> **Aim**
Could you convert the material from the line with "The height and" up to and including the line with "point(356,151)" into a two-column CSV with the headers request and answer? Each request should get its own row, with both fields in double quotes and any line breaks turned into spaces.

> **Supplied records**
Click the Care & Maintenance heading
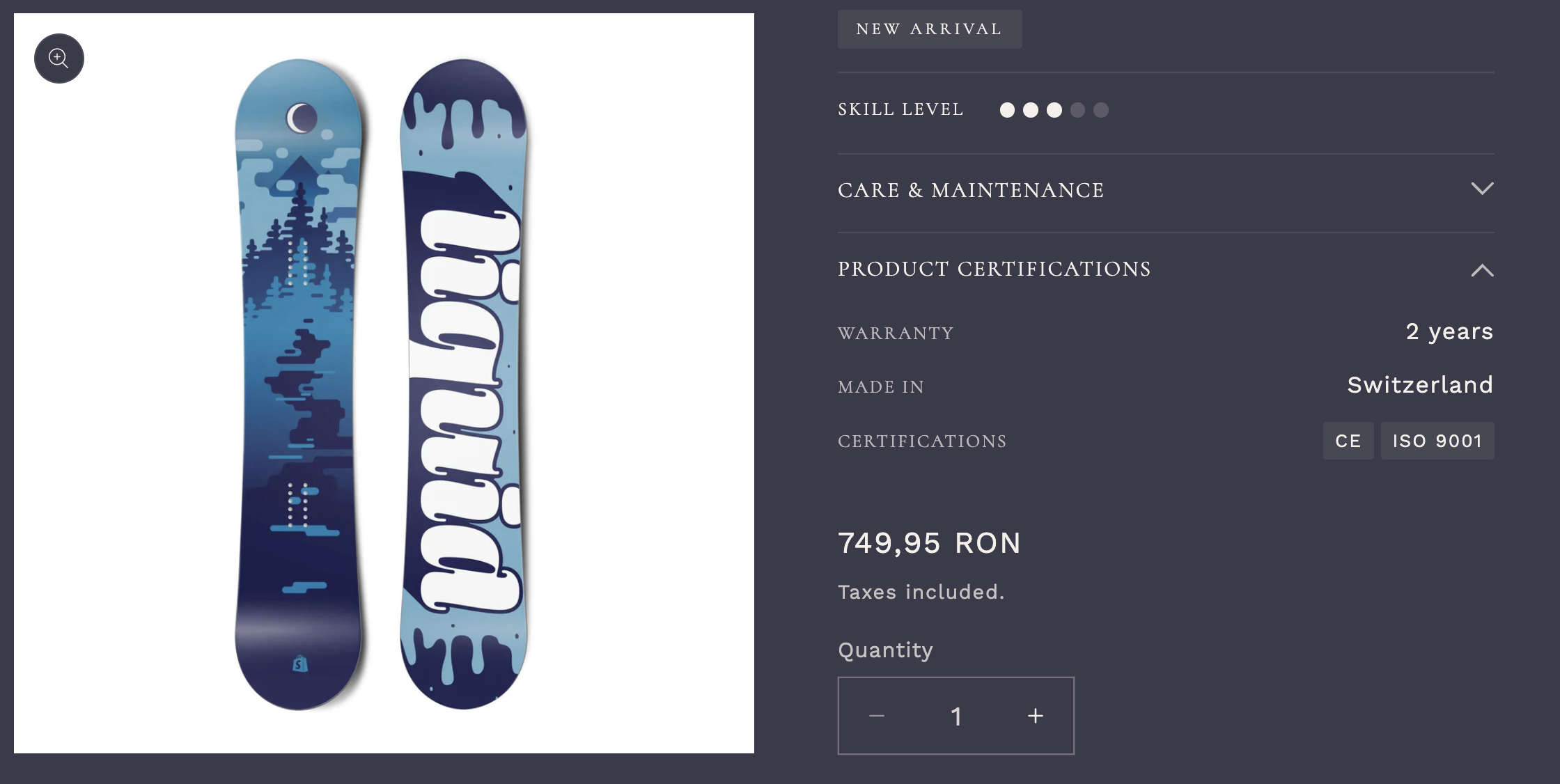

---

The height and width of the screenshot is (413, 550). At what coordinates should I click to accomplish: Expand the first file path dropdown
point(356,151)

* * *

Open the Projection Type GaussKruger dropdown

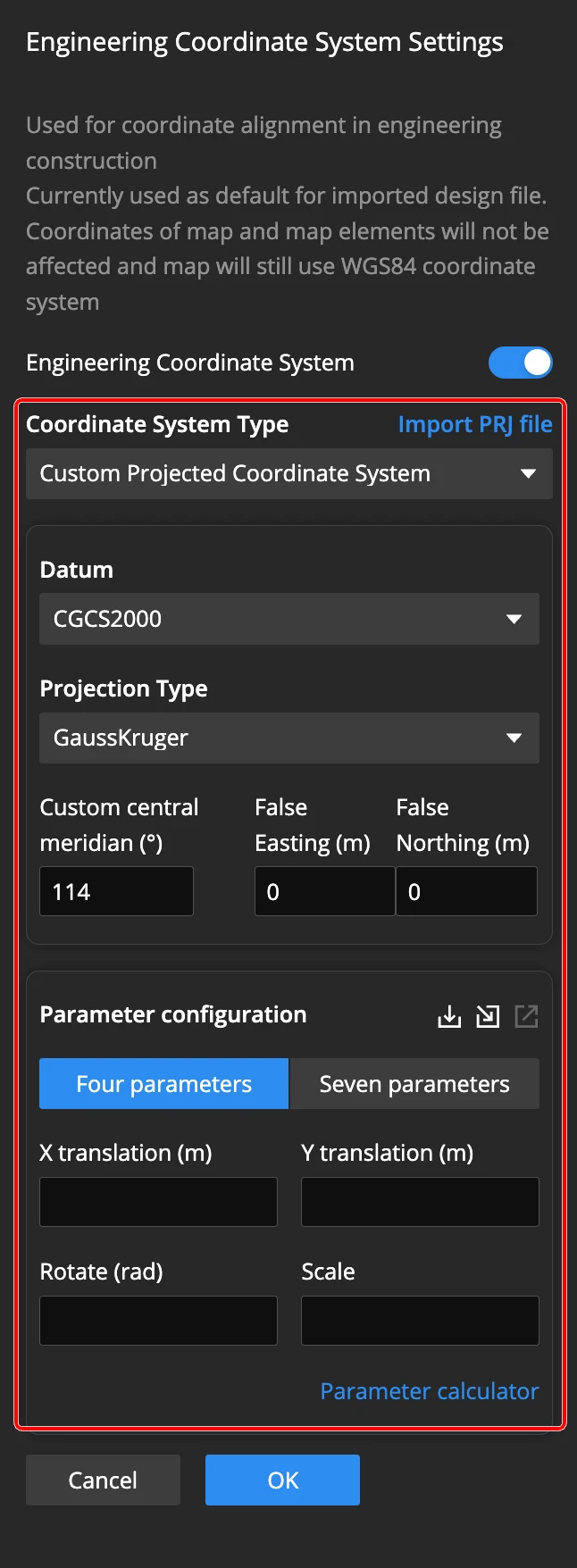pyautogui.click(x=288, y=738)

> **Exercise solution**
request,answer
"The height and width of the screenshot is (413, 550). At what coordinates should I click to accomplish: Expand the first file path dropdown","point(356,151)"